[[ Provided data open ]]
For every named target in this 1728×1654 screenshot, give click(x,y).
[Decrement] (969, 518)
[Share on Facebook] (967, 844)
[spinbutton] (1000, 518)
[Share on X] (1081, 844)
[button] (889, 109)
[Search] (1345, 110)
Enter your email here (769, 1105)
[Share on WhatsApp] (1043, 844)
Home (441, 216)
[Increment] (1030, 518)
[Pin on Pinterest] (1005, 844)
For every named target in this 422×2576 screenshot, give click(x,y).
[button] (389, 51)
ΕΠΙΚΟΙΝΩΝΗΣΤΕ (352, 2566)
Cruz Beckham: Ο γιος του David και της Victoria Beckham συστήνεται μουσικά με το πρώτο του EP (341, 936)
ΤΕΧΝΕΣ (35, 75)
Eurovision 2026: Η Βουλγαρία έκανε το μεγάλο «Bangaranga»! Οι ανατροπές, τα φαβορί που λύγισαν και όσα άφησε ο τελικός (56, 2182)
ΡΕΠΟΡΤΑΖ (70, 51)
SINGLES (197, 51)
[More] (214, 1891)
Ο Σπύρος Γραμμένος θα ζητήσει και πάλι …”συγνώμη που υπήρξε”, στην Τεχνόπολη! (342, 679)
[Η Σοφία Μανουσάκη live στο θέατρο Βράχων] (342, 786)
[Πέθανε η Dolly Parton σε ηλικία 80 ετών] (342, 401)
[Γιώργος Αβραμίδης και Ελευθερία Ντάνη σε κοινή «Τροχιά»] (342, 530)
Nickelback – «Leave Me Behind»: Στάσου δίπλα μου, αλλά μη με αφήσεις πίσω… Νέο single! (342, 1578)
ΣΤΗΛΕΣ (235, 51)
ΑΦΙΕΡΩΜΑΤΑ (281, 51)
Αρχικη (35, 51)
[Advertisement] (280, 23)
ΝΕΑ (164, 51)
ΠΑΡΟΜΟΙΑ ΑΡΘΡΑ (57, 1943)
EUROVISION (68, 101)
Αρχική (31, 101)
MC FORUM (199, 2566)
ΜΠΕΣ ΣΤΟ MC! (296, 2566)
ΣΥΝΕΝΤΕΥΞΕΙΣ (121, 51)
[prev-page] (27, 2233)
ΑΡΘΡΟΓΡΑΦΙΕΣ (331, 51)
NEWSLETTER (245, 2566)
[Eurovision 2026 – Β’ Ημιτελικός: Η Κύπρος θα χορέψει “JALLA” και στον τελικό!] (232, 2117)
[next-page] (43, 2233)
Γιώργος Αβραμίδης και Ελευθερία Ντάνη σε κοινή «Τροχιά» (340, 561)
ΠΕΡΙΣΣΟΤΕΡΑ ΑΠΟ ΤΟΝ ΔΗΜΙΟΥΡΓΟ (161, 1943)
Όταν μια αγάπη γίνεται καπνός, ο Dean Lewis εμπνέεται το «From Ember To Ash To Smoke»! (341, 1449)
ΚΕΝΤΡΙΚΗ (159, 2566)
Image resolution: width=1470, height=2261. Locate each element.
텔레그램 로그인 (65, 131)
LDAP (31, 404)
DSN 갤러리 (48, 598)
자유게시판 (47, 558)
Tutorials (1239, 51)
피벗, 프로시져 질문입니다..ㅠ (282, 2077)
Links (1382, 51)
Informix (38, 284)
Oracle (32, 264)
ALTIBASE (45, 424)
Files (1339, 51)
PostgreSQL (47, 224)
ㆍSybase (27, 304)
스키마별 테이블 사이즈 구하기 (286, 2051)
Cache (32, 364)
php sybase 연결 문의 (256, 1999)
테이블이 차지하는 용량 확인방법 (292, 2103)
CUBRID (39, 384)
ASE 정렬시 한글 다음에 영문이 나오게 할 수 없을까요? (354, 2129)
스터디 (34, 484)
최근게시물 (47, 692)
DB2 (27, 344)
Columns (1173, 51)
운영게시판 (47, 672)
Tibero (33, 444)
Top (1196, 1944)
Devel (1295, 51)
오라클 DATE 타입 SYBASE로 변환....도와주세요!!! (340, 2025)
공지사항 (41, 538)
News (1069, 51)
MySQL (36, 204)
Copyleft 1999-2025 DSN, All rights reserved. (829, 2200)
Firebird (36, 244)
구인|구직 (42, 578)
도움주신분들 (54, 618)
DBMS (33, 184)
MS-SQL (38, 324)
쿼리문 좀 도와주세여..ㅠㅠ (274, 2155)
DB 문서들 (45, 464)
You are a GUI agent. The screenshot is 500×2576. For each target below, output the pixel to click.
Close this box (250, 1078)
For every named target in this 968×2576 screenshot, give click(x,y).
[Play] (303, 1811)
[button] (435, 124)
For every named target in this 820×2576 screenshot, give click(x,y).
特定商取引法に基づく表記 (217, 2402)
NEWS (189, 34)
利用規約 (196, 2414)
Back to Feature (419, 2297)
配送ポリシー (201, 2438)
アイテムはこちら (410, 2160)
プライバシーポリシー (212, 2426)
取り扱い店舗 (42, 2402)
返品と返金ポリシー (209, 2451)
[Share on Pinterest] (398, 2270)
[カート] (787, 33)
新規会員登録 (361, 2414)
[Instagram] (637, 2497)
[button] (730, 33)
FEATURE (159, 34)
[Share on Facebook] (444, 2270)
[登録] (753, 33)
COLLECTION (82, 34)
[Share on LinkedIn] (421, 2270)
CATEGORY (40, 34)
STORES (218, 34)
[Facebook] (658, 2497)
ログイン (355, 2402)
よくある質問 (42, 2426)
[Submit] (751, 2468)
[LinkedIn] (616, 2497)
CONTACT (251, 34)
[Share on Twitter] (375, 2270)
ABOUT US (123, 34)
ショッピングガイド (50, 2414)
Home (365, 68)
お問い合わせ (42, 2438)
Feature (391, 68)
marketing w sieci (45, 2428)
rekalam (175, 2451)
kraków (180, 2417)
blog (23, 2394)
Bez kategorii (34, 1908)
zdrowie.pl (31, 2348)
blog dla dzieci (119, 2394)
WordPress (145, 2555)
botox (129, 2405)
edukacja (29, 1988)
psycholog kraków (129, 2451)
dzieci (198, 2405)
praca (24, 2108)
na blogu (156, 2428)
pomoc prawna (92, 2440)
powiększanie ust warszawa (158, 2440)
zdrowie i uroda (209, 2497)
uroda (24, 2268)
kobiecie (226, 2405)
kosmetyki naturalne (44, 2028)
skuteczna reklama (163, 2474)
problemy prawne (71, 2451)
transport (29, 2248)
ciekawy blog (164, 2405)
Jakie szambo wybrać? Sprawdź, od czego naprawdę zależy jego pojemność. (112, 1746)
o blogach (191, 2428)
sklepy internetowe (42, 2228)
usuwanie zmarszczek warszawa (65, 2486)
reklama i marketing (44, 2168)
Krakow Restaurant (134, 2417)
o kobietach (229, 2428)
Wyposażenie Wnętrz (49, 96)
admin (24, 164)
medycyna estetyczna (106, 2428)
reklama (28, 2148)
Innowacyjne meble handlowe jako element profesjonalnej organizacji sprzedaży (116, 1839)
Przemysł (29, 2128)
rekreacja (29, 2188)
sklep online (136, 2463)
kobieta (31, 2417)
[[ Provided data closed ]]
[Your assignment]
Word for word, extract all the records.

[Answer below]
For every named target in this 1728×1654 screenshot, give click(x,y).
[Decrement] (969, 518)
[Share on Facebook] (967, 844)
[spinbutton] (1000, 518)
[Share on X] (1081, 844)
[button] (889, 109)
[Search] (1345, 110)
Enter your email here (769, 1105)
[Share on WhatsApp] (1043, 844)
Home (441, 216)
[Increment] (1030, 518)
[Pin on Pinterest] (1005, 844)
For every named target in this 422×2576 screenshot, give click(x,y).
[button] (389, 51)
ΕΠΙΚΟΙΝΩΝΗΣΤΕ (352, 2566)
Cruz Beckham: Ο γιος του David και της Victoria Beckham συστήνεται μουσικά με το πρώτο του EP (341, 936)
ΤΕΧΝΕΣ (35, 75)
Eurovision 2026: Η Βουλγαρία έκανε το μεγάλο «Bangaranga»! Οι ανατροπές, τα φαβορί που λύγισαν και όσα άφησε ο τελικός (56, 2182)
ΡΕΠΟΡΤΑΖ (70, 51)
SINGLES (197, 51)
[More] (214, 1891)
Ο Σπύρος Γραμμένος θα ζητήσει και πάλι …”συγνώμη που υπήρξε”, στην Τεχνόπολη! (342, 679)
[Η Σοφία Μανουσάκη live στο θέατρο Βράχων] (342, 786)
[Πέθανε η Dolly Parton σε ηλικία 80 ετών] (342, 401)
[Γιώργος Αβραμίδης και Ελευθερία Ντάνη σε κοινή «Τροχιά»] (342, 530)
Nickelback – «Leave Me Behind»: Στάσου δίπλα μου, αλλά μη με αφήσεις πίσω… Νέο single! (342, 1578)
ΣΤΗΛΕΣ (235, 51)
ΑΦΙΕΡΩΜΑΤΑ (281, 51)
Αρχικη (35, 51)
[Advertisement] (280, 23)
ΝΕΑ (164, 51)
ΠΑΡΟΜΟΙΑ ΑΡΘΡΑ (57, 1943)
EUROVISION (68, 101)
Αρχική (31, 101)
MC FORUM (199, 2566)
ΜΠΕΣ ΣΤΟ MC! (296, 2566)
ΣΥΝΕΝΤΕΥΞΕΙΣ (121, 51)
[prev-page] (27, 2233)
ΑΡΘΡΟΓΡΑΦΙΕΣ (331, 51)
NEWSLETTER (245, 2566)
[Eurovision 2026 – Β’ Ημιτελικός: Η Κύπρος θα χορέψει “JALLA” και στον τελικό!] (232, 2117)
[next-page] (43, 2233)
Γιώργος Αβραμίδης και Ελευθερία Ντάνη σε κοινή «Τροχιά» (340, 561)
ΠΕΡΙΣΣΟΤΕΡΑ ΑΠΟ ΤΟΝ ΔΗΜΙΟΥΡΓΟ (161, 1943)
Όταν μια αγάπη γίνεται καπνός, ο Dean Lewis εμπνέεται το «From Ember To Ash To Smoke»! (341, 1449)
ΚΕΝΤΡΙΚΗ (159, 2566)
Image resolution: width=1470, height=2261. Locate each element.
텔레그램 로그인 (65, 131)
LDAP (31, 404)
DSN 갤러리 (48, 598)
자유게시판 (47, 558)
Tutorials (1239, 51)
피벗, 프로시져 질문입니다..ㅠ (282, 2077)
Links (1382, 51)
Informix (38, 284)
Oracle (32, 264)
ALTIBASE (45, 424)
Files (1339, 51)
PostgreSQL (47, 224)
ㆍSybase (27, 304)
스키마별 테이블 사이즈 구하기 (286, 2051)
Cache (32, 364)
php sybase 연결 문의 (256, 1999)
테이블이 차지하는 용량 확인방법 (292, 2103)
CUBRID (39, 384)
ASE 정렬시 한글 다음에 영문이 나오게 할 수 없을까요? (354, 2129)
스터디 (34, 484)
최근게시물 (47, 692)
DB2 (27, 344)
Columns (1173, 51)
운영게시판 (47, 672)
Tibero (33, 444)
Top (1196, 1944)
Devel (1295, 51)
오라클 DATE 타입 SYBASE로 변환....도와주세요!!! (340, 2025)
공지사항 (41, 538)
News (1069, 51)
MySQL (36, 204)
Copyleft 1999-2025 DSN, All rights reserved. (829, 2200)
Firebird (36, 244)
구인|구직 (42, 578)
도움주신분들 (54, 618)
DBMS (33, 184)
MS-SQL (38, 324)
쿼리문 좀 도와주세여..ㅠㅠ (274, 2155)
DB 문서들 (45, 464)
You are a GUI agent. The screenshot is 500×2576. For each target below, output the pixel to click.
Close this box (250, 1078)
For every named target in this 968×2576 screenshot, give click(x,y).
[Play] (303, 1811)
[button] (435, 124)
For every named target in this 820×2576 screenshot, give click(x,y).
特定商取引法に基づく表記 (217, 2402)
NEWS (189, 34)
利用規約 (196, 2414)
Back to Feature (419, 2297)
配送ポリシー (201, 2438)
アイテムはこちら (410, 2160)
プライバシーポリシー (212, 2426)
取り扱い店舗 (42, 2402)
返品と返金ポリシー (209, 2451)
[Share on Pinterest] (398, 2270)
[カート] (787, 33)
新規会員登録 (361, 2414)
[Instagram] (637, 2497)
[button] (730, 33)
FEATURE (159, 34)
[Share on Facebook] (444, 2270)
[登録] (753, 33)
COLLECTION (82, 34)
[Share on LinkedIn] (421, 2270)
CATEGORY (40, 34)
STORES (218, 34)
[Facebook] (658, 2497)
ログイン (355, 2402)
よくある質問 (42, 2426)
[Submit] (751, 2468)
[LinkedIn] (616, 2497)
CONTACT (251, 34)
[Share on Twitter] (375, 2270)
ABOUT US (123, 34)
ショッピングガイド (50, 2414)
Home (365, 68)
お問い合わせ (42, 2438)
Feature (391, 68)
marketing w sieci (45, 2428)
rekalam (175, 2451)
kraków (180, 2417)
blog (23, 2394)
Bez kategorii (34, 1908)
zdrowie.pl (31, 2348)
blog dla dzieci (119, 2394)
WordPress (145, 2555)
botox (129, 2405)
edukacja (29, 1988)
psycholog kraków (129, 2451)
dzieci (198, 2405)
praca (24, 2108)
na blogu (156, 2428)
pomoc prawna (92, 2440)
powiększanie ust warszawa (158, 2440)
zdrowie i uroda (209, 2497)
uroda (24, 2268)
kobiecie (226, 2405)
kosmetyki naturalne (44, 2028)
skuteczna reklama (163, 2474)
problemy prawne (71, 2451)
transport (29, 2248)
ciekawy blog (164, 2405)
Jakie szambo wybrać? Sprawdź, od czego naprawdę zależy jego pojemność. (112, 1746)
o blogach (191, 2428)
sklepy internetowe (42, 2228)
usuwanie zmarszczek warszawa (65, 2486)
reklama i marketing (44, 2168)
Krakow Restaurant (134, 2417)
o kobietach (229, 2428)
Wyposażenie Wnętrz (49, 96)
admin (24, 164)
medycyna estetyczna (106, 2428)
reklama (28, 2148)
Innowacyjne meble handlowe jako element profesjonalnej organizacji sprzedaży (116, 1839)
Przemysł (29, 2128)
rekreacja (29, 2188)
sklep online (136, 2463)
kobieta (31, 2417)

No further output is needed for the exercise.